▶ **The task**:
Please write out, word for word, the stretch of the entries below from the line containing "Describe the element at coordinates (17, 33)" through the end of the entries, leaving out the pictures.

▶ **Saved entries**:
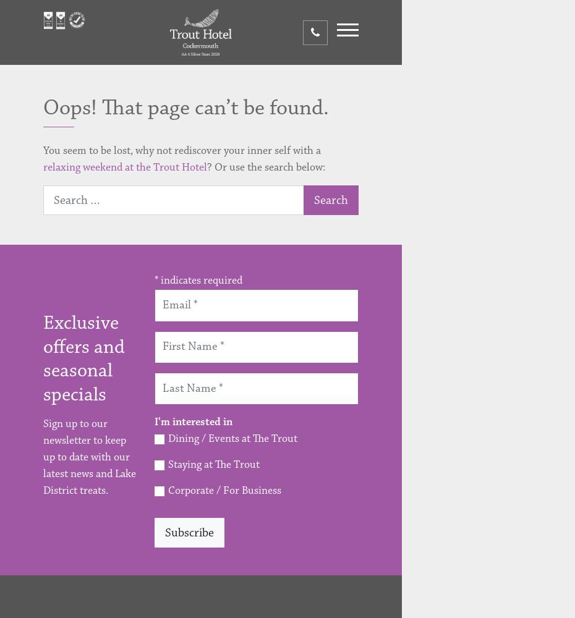 This screenshot has width=575, height=618. Describe the element at coordinates (428, 355) in the screenshot. I see `'Journal'` at that location.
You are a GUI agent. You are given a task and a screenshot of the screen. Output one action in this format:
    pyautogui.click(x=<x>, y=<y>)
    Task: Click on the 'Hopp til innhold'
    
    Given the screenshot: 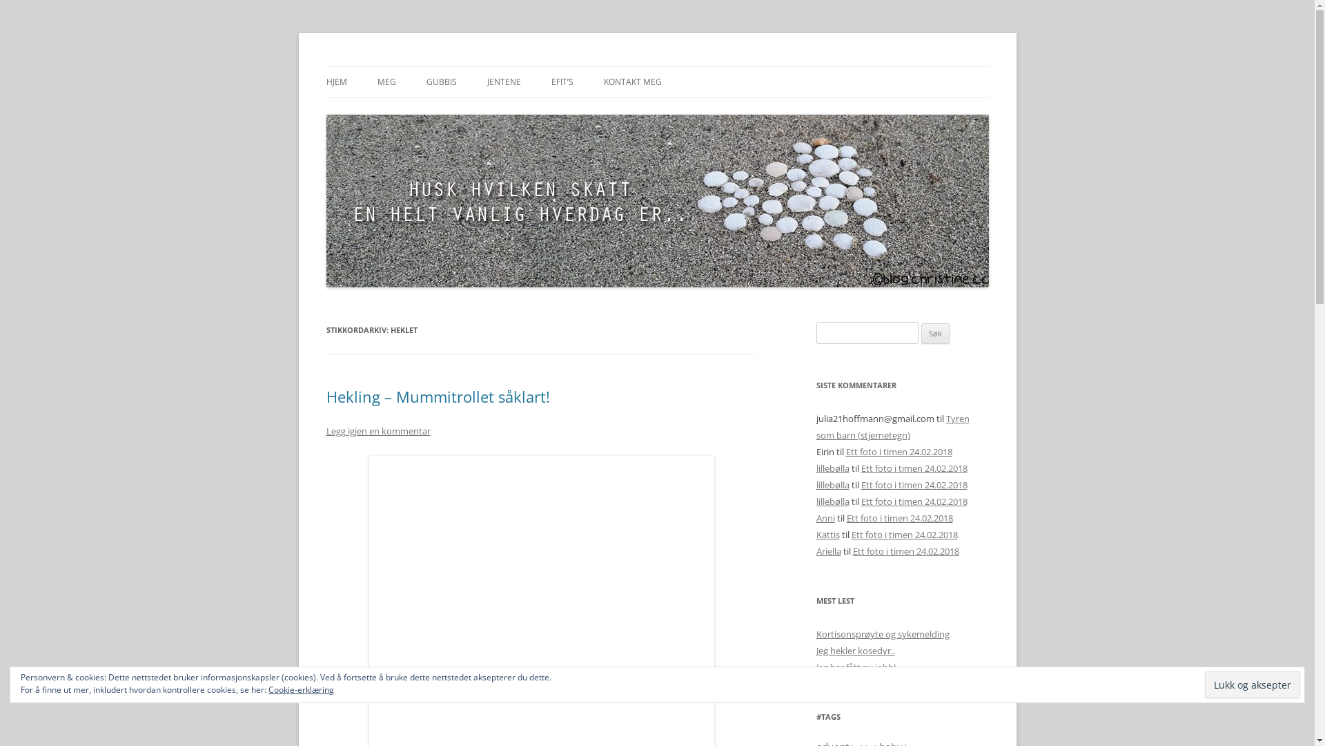 What is the action you would take?
    pyautogui.click(x=657, y=66)
    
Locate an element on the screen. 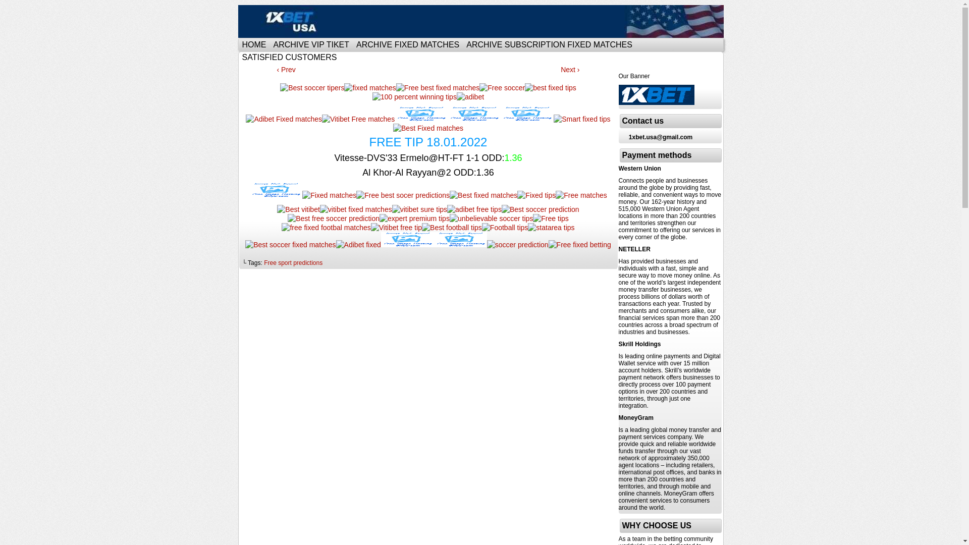 The width and height of the screenshot is (969, 545). 'adibet' is located at coordinates (469, 97).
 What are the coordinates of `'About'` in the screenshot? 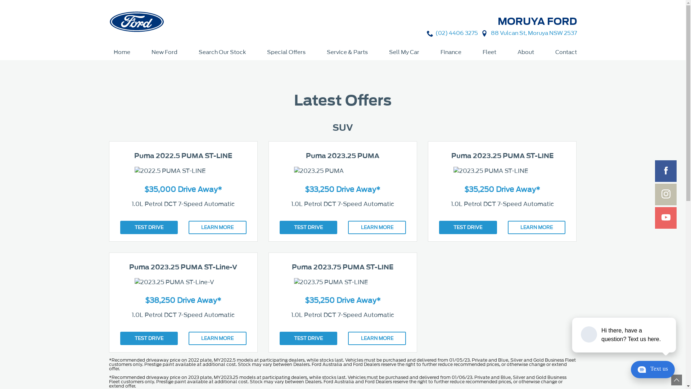 It's located at (525, 52).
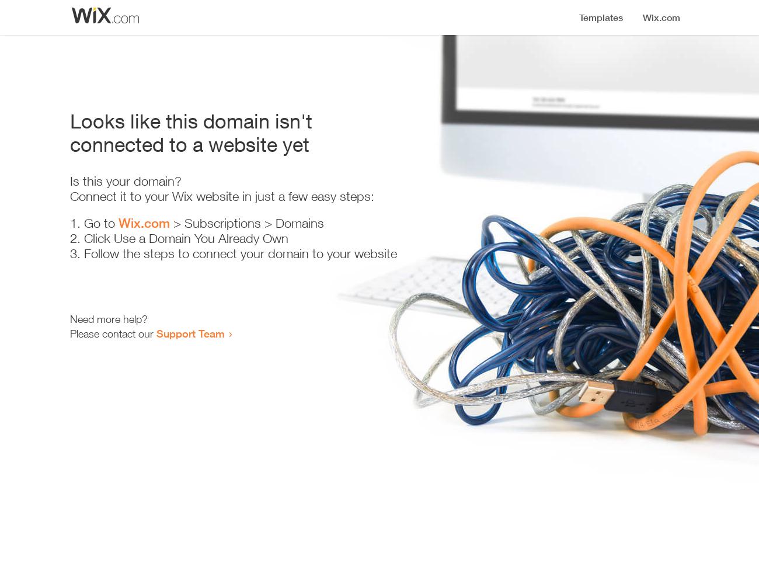 Image resolution: width=759 pixels, height=584 pixels. What do you see at coordinates (109, 319) in the screenshot?
I see `'Need more help?'` at bounding box center [109, 319].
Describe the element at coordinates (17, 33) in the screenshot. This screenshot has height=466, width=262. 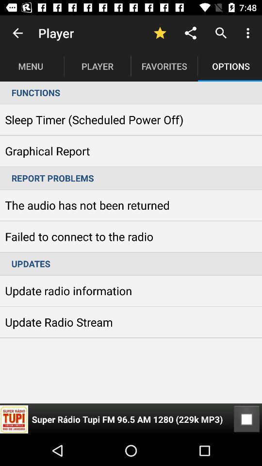
I see `icon above the menu` at that location.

▶ **Result of the exercise**:
Describe the element at coordinates (17, 33) in the screenshot. This screenshot has height=466, width=262. 
I see `icon above the menu` at that location.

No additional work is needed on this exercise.